The Art Gallery of Ontario, fresh off a disastrous series of press previews that banned photography of the new architecture being previewed, has now gone so far as to use its blog to lie to the public about its rights to photograph artworks.
The gallery will now graciously and generously “allow” you to photograph a staircase, but
[t]he relaxed policy on photographs cannot, however, extend to gallery spaces where artworks are installed, primarily due to copyright restrictions. While our visitors often point out that some other major art museums in the world allow photography of artwork, many of those collections are no longer subject to copyright restrictions, or are under different copyright rules than those in Canada. We didn’t set the copyright rules but we are required to respect them.

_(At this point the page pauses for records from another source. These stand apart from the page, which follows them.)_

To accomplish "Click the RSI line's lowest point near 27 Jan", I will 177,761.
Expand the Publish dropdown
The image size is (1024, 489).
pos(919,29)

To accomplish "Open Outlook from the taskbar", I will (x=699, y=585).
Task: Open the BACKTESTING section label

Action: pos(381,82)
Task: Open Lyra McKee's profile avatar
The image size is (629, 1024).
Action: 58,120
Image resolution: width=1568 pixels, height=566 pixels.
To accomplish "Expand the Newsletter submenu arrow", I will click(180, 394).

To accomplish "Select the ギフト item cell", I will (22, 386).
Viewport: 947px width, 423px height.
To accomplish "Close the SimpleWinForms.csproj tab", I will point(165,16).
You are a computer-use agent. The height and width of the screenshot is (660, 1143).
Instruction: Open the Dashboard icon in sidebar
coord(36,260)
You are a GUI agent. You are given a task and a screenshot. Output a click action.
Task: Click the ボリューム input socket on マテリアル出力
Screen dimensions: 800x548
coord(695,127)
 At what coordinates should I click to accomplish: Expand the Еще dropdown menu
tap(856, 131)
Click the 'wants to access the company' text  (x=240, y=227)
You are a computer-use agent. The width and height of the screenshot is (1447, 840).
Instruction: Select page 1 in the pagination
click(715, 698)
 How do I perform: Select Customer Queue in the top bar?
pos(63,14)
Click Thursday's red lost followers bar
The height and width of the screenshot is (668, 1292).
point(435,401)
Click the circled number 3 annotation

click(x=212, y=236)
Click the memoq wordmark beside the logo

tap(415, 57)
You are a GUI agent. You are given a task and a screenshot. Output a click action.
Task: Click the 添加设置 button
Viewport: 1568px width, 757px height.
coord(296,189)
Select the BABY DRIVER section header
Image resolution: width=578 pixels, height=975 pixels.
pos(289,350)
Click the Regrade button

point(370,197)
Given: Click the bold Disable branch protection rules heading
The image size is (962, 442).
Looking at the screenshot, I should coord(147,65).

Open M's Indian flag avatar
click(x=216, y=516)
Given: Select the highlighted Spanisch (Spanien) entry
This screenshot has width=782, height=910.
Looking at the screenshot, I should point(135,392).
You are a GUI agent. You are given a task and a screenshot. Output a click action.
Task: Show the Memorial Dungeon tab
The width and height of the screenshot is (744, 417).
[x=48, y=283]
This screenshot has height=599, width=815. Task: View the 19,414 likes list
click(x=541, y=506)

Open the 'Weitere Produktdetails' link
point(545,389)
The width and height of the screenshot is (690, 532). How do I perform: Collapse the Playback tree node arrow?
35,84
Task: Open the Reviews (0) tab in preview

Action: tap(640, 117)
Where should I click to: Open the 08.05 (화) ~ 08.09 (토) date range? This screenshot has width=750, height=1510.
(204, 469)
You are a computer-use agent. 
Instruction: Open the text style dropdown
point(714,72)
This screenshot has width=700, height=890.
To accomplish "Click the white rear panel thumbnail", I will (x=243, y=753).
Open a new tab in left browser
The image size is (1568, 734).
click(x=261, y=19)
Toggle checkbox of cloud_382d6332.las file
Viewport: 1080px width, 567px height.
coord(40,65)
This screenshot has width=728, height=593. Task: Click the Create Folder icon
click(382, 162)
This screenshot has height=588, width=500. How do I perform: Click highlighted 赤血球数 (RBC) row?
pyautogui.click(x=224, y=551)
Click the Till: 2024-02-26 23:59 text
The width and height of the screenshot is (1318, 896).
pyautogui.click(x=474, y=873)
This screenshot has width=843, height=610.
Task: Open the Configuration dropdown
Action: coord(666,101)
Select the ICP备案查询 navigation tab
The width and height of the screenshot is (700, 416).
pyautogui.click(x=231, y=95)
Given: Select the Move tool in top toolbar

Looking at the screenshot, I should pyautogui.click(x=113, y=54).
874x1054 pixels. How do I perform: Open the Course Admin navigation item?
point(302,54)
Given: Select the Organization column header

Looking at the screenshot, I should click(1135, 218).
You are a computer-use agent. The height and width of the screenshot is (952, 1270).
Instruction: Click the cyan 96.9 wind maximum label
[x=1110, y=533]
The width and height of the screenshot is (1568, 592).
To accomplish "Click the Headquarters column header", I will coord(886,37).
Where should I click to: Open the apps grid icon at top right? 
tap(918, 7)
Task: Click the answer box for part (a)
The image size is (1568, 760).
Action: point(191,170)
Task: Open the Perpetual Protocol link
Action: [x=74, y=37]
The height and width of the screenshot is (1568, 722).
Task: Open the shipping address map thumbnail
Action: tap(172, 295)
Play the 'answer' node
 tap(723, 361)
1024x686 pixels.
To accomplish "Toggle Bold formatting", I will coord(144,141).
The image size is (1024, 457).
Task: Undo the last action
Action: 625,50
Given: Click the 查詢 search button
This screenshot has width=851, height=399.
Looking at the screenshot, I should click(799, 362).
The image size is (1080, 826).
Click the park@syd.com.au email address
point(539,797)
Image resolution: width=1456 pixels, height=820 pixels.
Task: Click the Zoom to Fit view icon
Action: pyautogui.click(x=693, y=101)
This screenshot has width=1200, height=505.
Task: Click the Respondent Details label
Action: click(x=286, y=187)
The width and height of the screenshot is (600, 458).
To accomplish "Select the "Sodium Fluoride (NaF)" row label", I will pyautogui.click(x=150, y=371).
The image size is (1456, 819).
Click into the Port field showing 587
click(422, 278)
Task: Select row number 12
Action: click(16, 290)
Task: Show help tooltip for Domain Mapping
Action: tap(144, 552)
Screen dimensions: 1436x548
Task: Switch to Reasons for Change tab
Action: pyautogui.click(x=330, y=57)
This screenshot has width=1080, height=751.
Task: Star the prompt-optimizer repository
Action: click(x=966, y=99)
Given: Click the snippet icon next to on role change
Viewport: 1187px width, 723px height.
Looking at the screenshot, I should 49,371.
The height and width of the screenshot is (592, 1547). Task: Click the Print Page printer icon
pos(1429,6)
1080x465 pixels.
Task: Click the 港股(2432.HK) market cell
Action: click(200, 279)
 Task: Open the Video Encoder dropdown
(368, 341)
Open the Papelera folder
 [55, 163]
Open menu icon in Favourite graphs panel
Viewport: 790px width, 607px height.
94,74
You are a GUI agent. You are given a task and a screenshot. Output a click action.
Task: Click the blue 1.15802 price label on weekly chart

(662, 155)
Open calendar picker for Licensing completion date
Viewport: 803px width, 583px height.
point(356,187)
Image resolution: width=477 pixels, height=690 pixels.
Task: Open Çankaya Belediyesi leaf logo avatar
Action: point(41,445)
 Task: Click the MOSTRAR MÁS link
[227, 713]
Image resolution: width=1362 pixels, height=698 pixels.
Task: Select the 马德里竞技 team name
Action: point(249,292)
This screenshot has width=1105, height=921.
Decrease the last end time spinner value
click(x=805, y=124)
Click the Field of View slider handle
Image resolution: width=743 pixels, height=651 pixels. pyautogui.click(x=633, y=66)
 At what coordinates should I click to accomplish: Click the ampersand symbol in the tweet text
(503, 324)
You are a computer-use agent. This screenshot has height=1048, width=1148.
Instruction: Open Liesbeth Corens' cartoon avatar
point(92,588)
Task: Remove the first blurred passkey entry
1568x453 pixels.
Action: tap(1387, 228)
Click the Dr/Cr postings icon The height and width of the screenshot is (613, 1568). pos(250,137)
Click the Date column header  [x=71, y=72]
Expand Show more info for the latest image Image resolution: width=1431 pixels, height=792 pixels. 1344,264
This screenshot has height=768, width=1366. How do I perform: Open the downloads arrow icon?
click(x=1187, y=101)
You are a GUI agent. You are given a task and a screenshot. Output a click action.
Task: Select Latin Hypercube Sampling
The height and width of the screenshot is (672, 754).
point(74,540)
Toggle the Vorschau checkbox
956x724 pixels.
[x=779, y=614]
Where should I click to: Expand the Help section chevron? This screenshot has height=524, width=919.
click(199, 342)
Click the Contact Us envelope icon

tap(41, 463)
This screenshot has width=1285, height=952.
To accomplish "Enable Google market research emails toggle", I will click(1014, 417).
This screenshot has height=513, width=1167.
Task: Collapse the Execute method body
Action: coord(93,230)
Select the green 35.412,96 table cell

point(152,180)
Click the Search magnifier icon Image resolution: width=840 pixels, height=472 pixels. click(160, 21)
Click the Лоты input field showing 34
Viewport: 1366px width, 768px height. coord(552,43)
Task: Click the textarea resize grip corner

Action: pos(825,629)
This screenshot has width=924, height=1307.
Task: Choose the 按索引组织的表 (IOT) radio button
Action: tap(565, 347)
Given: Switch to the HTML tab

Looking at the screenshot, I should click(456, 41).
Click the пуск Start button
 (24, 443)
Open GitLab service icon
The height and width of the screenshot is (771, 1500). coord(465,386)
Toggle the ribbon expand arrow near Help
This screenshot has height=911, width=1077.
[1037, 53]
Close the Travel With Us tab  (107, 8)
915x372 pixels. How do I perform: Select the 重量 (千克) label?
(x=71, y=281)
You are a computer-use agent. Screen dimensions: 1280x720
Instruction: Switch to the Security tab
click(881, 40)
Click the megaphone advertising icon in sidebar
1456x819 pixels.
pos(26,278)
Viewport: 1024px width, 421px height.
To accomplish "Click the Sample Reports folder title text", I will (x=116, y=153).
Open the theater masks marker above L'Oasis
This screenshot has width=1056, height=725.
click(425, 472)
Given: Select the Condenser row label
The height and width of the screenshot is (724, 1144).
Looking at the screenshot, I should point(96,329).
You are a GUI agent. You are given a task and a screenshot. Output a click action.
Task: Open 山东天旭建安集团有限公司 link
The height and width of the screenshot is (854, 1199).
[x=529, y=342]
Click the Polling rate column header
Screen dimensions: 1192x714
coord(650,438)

It is perfectly permissible to photograph copyrighted works, including artworks, for a number of purposes, including the five enumerated purposes of fair dealing (research or private study, criticism or review, and news reporting).
A staircase isn’t a copyrighted object or even a copyrightable object. We can photograph it all we want under copyright law, since such law has nothing to do with taking pictures of it. Meanwhile, while copyright law protects artists, it also protects photographers.
The authoress of the posting, Susan Bloch-Nevitte, needs to stop making such a big deal about “listening” to the public and start making more of a big deal about not lying to the public. There is no legal basis, at all, on which to ban photography of AGO’s collected artworks. It’s true the AGO is “required to respect” copyright law (it isn’t just a set of “rules”), and that means it cannot ban practices that amount to fair dealing.
We went through this already with OCA.